For our final presentation of our own Better Big Words, we are supposed to come up with an artistic representation of some sort. Initially I was thinking of taking pictures that somehow model resilience, but then I realized that the content dog should wag the tail — my whole theory is about the potential of the people in a community to overcome change, so what better way to model it than get my classmates to do the work for me??
Hence, the activity was born. Well, kind of. I knew that I wanted to do an activity but I wasn’t exactly sure what that would look like. Someone jokingly suggested creating a disaster by flipping all the tables and chairs over, and although I laughed, inside I thought that idea wasn’t half bad! What if I could model some kind of disaster, split the class into three “scales” and somehow have one person be able to go back and forth between the groups to spread ideas. I wanted to also include the three conditions that Holling et. al mentioned, which I talked about in my previous post.
(1) The system would need to accumulate resources rather than depleting them — this makes me think of social capital. While money is inevitably in short supply, social capital can keep growing, and more people means more networks. Each person is a resource, and as humans we always keep learning and developing new skills, and therefore more social capital. (2) Destabilizing forces to maintain diversity, and stabilizing forces to maintain productivity. I would hope that community members would continue to question the norm as individuals, but various community organizations already in place would help maintain some stability/productivity. The destabilizing aspect is interesting to me, though — something that I think is missing from many utopias. (3) Novelty, dynamism, and persistence.
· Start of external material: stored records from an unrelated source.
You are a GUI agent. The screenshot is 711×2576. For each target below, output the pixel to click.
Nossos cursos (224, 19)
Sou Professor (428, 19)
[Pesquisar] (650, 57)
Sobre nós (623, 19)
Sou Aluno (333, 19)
I need to take a step back and make sure this game doesn’t get too complex. Maybe I’ll include social capital cards to use, and they can trade one card to a different scale per round. Promoting human agency will be tricky — one time I helped lead a bridge building game where resources were scarce, and teams got different resources but didn’t realize they were allowed to trade amongst themselves until one person asked if they could. That could be an interesting layer to resilience, since it’s so important but doesn’t always happen within a system.
Here are the qualities of having Adaptive Capacity as written by the Resilience Alliance:
- learning to live with change and uncertainty;
- nurturing diversity for resilience;
- combining different types of knowledge for learning; and
- creating opportunity for self-organization towards social-ecological sustainability.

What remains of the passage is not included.